The switch from brand name to generic cholesterol medications that occurred between 2014 and 2018 has saved Medicare billions of dollars, even as the number of people on cholesterol-lowering drugs has increased, UT Southwestern scientists have calculated. Their data, published in the journal JAMA Cardiology, suggest that policymakers and clinicians could help cut Medicare costs even further by switching more patients to generic drugs.
“One of the most important contributors to our health care costs is expenditure on prescription drugs,” says Ambarish Pandey, M.D., a cardiologist and assistant professor of internal medicine at UTSW. “The switch to generics is an effective strategy to cut the costs incurred by health systems.”
Pandey is considered a thought leader in how to leverage information gleaned from electronic health records and other health databases. He was named a Texas Health Resources Clinical Scholar in 2018 and has previously published papers on how much extended-release drugs cost the U.S. health care system, the burden of heart failure and heart attack-associated hospital readmission and mortality in the Medicare population, and the development of novel strategies to predict and prevent heart failure in this population, among other topics.
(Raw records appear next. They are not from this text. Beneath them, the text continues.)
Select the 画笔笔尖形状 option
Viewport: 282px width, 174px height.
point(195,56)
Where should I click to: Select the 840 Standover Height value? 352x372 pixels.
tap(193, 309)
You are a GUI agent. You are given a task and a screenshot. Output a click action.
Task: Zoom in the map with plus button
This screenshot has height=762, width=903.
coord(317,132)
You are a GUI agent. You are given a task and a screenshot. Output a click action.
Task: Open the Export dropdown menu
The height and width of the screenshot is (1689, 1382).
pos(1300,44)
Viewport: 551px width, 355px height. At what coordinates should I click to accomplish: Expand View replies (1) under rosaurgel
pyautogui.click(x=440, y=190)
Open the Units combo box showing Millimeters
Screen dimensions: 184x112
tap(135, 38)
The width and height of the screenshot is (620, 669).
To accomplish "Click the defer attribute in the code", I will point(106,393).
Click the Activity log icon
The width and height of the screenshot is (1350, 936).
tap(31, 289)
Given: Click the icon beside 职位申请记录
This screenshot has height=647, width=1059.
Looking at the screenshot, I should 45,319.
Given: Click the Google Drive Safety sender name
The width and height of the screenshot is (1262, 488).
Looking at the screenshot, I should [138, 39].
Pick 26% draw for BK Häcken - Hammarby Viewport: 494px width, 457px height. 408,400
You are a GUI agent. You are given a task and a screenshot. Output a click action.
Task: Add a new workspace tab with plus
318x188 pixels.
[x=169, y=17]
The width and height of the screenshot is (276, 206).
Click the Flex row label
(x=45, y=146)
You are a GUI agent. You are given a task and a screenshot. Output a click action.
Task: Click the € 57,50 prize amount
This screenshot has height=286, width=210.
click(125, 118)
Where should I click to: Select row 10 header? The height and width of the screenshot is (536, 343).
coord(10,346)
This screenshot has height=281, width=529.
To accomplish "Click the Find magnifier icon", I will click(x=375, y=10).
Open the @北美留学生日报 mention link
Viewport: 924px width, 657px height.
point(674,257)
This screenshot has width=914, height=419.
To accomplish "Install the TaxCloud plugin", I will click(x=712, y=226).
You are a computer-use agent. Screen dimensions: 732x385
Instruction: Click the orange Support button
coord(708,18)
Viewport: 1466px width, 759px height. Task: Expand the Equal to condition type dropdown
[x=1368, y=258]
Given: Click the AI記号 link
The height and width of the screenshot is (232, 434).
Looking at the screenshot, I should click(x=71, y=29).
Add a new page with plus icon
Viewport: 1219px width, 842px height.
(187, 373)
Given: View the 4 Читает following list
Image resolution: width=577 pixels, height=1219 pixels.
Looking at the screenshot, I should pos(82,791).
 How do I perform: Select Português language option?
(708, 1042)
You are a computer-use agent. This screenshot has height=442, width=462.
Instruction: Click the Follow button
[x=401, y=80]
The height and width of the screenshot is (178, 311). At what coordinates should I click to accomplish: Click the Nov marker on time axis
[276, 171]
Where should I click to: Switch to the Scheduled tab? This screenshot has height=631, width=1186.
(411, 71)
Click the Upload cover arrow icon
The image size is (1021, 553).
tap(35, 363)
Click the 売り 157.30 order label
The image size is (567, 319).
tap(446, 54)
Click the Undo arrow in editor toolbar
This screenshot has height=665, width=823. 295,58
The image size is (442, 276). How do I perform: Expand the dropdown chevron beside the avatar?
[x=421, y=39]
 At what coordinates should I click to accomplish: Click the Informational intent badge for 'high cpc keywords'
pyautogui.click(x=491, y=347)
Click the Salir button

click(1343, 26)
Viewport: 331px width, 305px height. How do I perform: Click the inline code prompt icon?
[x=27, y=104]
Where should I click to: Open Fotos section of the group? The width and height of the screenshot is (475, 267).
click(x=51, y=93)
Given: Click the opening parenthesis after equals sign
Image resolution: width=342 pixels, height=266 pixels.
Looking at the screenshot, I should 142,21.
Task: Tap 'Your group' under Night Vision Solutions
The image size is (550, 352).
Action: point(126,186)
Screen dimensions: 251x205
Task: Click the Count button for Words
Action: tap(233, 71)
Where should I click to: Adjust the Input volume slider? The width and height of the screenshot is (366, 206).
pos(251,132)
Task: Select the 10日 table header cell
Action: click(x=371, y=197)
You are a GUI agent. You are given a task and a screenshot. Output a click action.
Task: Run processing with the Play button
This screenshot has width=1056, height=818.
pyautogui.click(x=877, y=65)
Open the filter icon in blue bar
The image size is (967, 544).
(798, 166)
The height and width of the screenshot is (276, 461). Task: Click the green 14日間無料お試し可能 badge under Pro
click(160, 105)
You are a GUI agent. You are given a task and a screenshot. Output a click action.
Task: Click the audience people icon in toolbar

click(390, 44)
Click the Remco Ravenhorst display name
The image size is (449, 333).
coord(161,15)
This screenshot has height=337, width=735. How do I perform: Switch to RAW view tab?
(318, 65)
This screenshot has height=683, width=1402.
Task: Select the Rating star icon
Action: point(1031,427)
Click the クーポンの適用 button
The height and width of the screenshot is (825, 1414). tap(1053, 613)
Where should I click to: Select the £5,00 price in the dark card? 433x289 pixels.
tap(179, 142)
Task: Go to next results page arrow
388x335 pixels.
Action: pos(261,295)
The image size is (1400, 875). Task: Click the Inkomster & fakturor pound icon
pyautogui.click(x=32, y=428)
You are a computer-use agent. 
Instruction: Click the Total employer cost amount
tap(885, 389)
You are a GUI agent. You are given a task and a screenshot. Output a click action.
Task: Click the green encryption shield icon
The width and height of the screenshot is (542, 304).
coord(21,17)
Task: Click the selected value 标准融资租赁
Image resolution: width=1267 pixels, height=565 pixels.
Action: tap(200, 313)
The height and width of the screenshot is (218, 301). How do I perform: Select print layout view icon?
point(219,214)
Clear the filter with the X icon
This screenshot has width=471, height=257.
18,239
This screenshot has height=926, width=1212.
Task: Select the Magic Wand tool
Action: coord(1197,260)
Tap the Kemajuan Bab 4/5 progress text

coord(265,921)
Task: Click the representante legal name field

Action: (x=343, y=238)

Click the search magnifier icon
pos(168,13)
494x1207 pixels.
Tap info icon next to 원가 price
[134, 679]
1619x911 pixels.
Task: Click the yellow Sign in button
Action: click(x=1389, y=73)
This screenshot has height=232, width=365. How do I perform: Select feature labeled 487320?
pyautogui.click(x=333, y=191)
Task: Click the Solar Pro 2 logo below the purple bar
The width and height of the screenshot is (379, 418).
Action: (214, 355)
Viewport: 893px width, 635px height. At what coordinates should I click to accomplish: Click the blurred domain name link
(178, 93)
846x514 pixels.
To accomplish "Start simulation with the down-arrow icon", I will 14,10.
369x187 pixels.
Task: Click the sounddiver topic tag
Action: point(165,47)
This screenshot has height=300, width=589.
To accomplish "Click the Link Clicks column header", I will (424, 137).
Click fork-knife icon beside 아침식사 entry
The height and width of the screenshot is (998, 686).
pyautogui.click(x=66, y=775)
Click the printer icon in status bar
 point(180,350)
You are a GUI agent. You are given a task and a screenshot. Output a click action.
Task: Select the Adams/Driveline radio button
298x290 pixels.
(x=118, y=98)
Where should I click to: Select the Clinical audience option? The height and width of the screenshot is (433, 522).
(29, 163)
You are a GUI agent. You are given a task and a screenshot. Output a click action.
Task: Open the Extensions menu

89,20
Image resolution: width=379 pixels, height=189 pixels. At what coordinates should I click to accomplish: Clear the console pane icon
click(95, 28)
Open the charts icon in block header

“It’s important for our health care system to find avenues to become more cost-efficient and accessible. Even though there is still a lot of work to be done, it is encouraging to see how quickly patients switched to generic options once they became available,” says first author Andrew Sumarsono, M.D., an assistant professor of internal medicine at UTSW. “This rapid switch to generics saved Medicare a lot of money.”
In the U.S., 95 million adults have total cholesterol levels higher than 200 mg/dL, and most are recommended to lower their low-density lipoprotein (LDL) cholesterol through a combination of lifestyle changes and LDL-lowering medications. The most popular of these are statins, currently prescribed to more than 35 million people in the U.S.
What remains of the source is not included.